Explorar el material -
(1) Devuelve, tal como aparece en el texto sobre el cine Lanteri, todo el fragmento desde "Cine Lanteri. Épocas" hasta "cancha de fútbol.".
(2) Por favor, enumera todo lo que, según el texto sobre el cine Lanteri, le faltaba a ese cine.
(3) Según el texto sobre el cine Lanteri, ¿cómo se llama hoy la calle Victoria?

====== Documento fuente

"Dulce paraíso de fantasías de celuloide blanco y negro,
que de repente se hacía añico y la platea bramaba insultos...".



Como una caravana de ilusiones, la familia enfiló por calle Victoria, hoy Urquiza, (siempre me pregunto por qué oscura razón en San Juan se les cambia a las calles su nombre tradicional). Cada uno llevaba en la mano una silla liviana. El cine no tenía asientos para todos, por eso había que ser previsores. Uno llegaba y si la función había comenzado debía ubicarse donde quisiera y sin hacer ruido con la silla que traía. 


Cine Lanteri. Épocas de los Siam Di Tella y del Kaiser Carabela (todavía me suena espantoso que se eligiera el nombre Kaiser, siendo condenados en el mundo los crímenes de Hitler). Cine sin carameleros ni acomodadores. Si la ubicación que te tocaba no te gustaba, te llevabas la silla a otro lado. Pantalla despareja en la pared oeste del club del mismo nombre, donde a veces alguien habría una ventana y la boca frutal de Liz Taylor o la carabina de Gary Cooper desaparecían un instante. Dulce paraíso de fantasías de celuloide blanco y negro, que de repente se hacía añico y la platea bramaba insultos como en una cancha de fútbol.

============
====== Entradas

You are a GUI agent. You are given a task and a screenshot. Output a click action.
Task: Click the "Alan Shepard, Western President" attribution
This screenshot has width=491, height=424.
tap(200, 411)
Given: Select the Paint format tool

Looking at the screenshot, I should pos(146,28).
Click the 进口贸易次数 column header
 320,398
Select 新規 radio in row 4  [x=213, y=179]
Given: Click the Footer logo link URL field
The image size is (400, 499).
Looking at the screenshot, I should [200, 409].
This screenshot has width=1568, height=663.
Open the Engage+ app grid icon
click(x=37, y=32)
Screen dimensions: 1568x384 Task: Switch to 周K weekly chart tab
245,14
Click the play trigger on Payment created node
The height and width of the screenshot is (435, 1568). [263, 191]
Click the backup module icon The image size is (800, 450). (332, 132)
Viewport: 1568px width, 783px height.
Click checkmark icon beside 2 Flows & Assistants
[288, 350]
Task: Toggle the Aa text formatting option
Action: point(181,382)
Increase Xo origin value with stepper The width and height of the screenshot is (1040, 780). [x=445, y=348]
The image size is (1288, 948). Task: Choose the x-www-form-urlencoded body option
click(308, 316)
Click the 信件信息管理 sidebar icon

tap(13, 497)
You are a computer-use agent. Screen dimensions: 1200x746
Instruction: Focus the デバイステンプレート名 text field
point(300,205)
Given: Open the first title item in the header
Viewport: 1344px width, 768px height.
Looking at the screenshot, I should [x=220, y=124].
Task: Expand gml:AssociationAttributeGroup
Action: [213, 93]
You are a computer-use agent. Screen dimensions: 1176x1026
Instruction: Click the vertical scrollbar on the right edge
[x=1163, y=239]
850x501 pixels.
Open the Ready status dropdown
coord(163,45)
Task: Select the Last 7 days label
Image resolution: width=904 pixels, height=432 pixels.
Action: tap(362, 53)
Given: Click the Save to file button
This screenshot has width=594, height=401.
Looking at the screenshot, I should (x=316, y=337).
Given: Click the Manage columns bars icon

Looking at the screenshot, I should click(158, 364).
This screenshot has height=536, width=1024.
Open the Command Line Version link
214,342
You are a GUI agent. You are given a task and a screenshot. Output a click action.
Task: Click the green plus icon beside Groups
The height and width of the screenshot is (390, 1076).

============

Respuestas dadas -
(1)
Cine Lanteri. Épocas de los Siam Di Tella y del Kaiser Carabela (todavía me suena espantoso que se eligiera el nombre Kaiser, siendo condenados en el mundo los crímenes de Hitler). Cine sin carameleros ni acomodadores. Si la ubicación que te tocaba no te gustaba, te llevabas la silla a otro lado. Pantalla despareja en la pared oeste del club del mismo nombre, donde a veces alguien habría una ventana y la boca frutal de Liz Taylor o la carabina de Gary Cooper desaparecían un instante. Dulce paraíso de fantasías de celuloide blanco y negro, que de repente se hacía añico y la platea bramaba insultos como en una cancha de fútbol.

(2)
- Asientos para todos
- Carameleros
- Acomodadores

(3) Urquiza.